▶ **WHAT NEEDS TO BE DONE**:
Starting at the row containing "Terms and rules (60, 576)" and ending at the last row, rewrite those rows with "Help" changed to "Support" and nothing else altered. Leave the pictures out of your answer.

▶ **DATA TO PROCESS**:
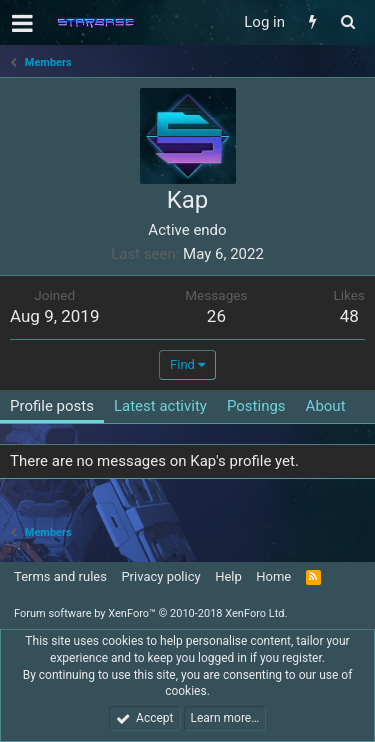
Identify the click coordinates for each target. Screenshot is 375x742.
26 (216, 316)
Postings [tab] (256, 406)
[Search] (347, 22)
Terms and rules (60, 576)
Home (273, 576)
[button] (22, 23)
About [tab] (326, 406)
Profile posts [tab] (52, 406)
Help (228, 576)
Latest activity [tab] (160, 406)
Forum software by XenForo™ (150, 613)
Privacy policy (160, 576)
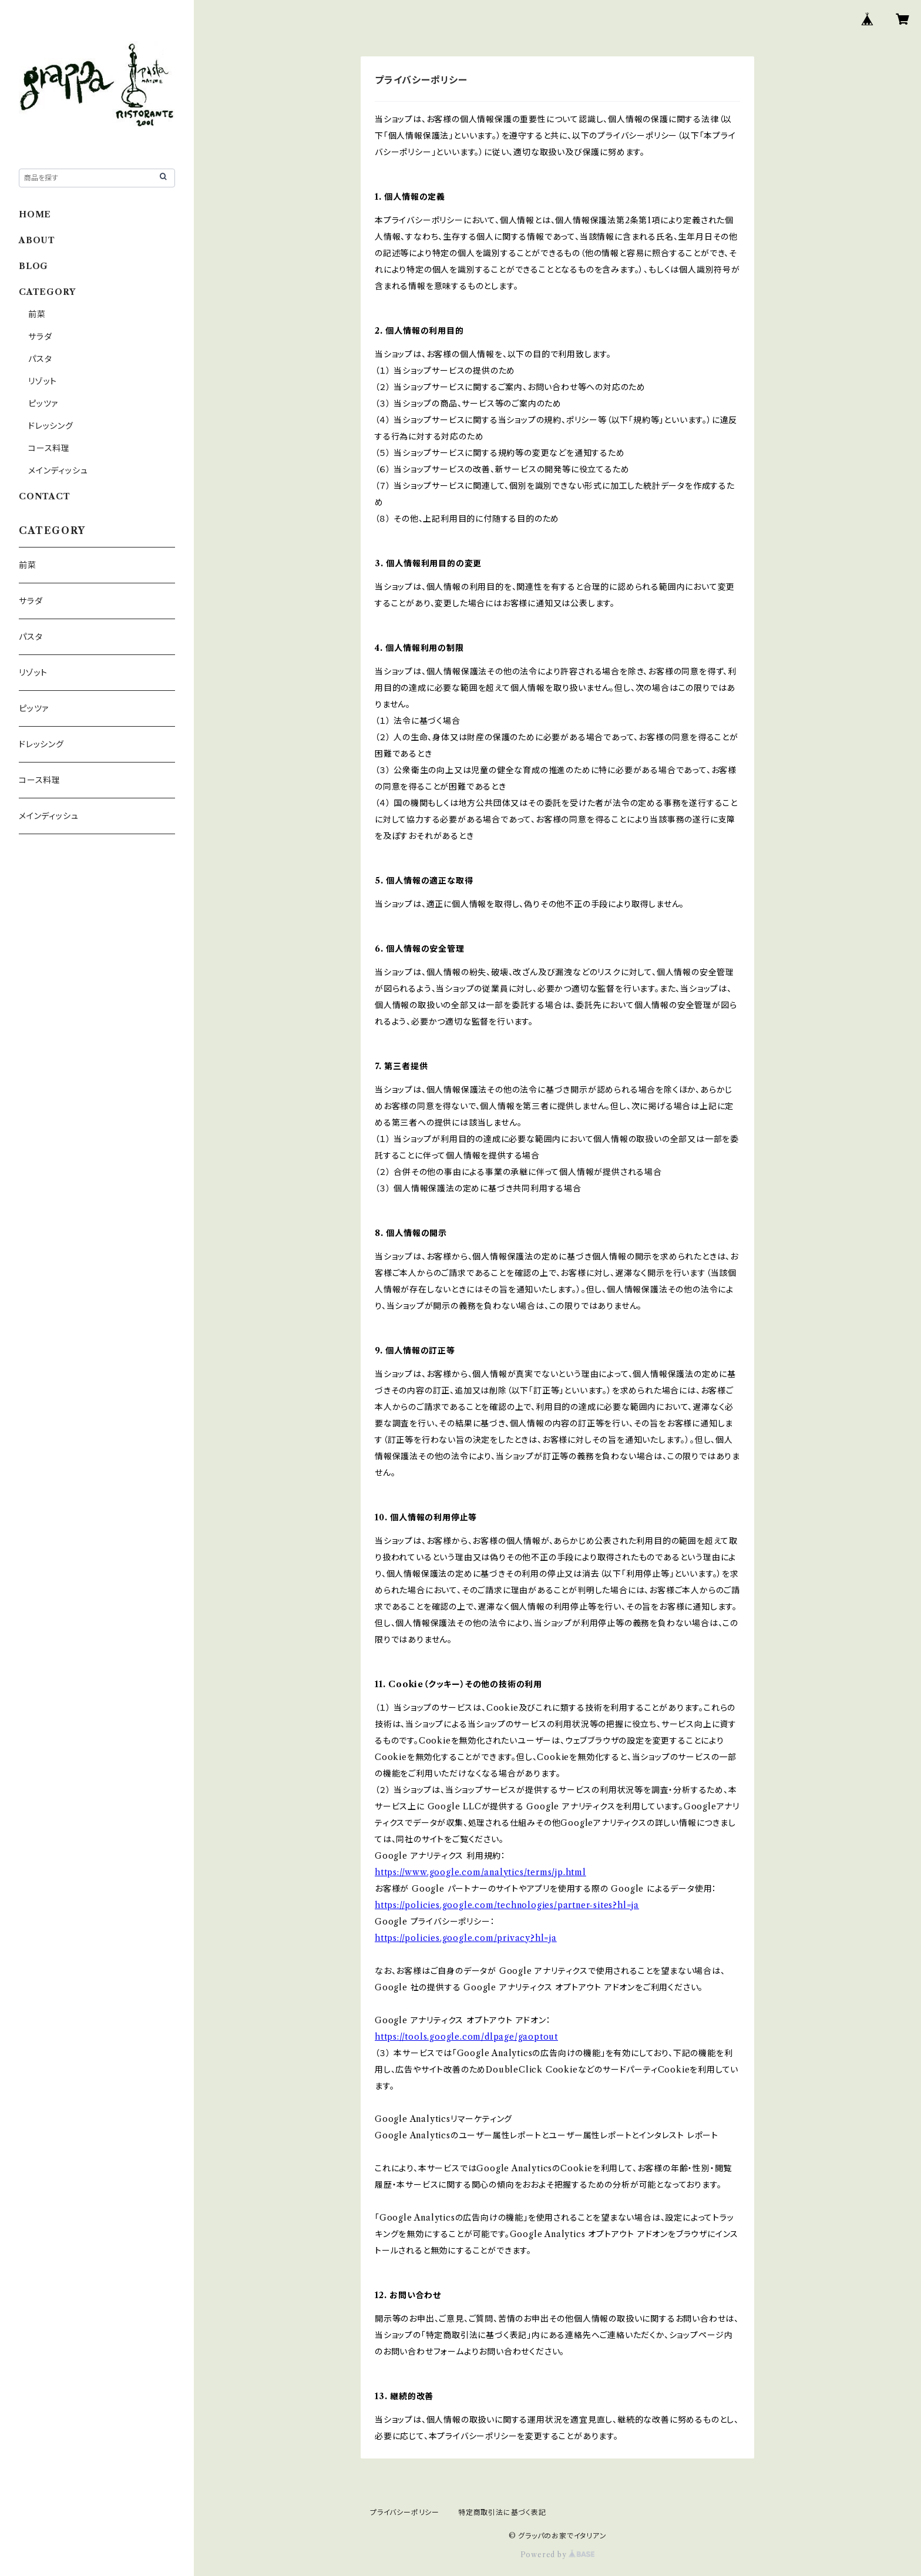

▶ **EXERCISE RESPONSE**:
Terms and rules (60, 576)
Home (273, 576)
[button] (22, 23)
About [tab] (326, 406)
Profile posts [tab] (52, 406)
Support (228, 576)
Latest activity [tab] (160, 406)
Forum software by XenForo™ (150, 613)
Privacy policy (160, 576)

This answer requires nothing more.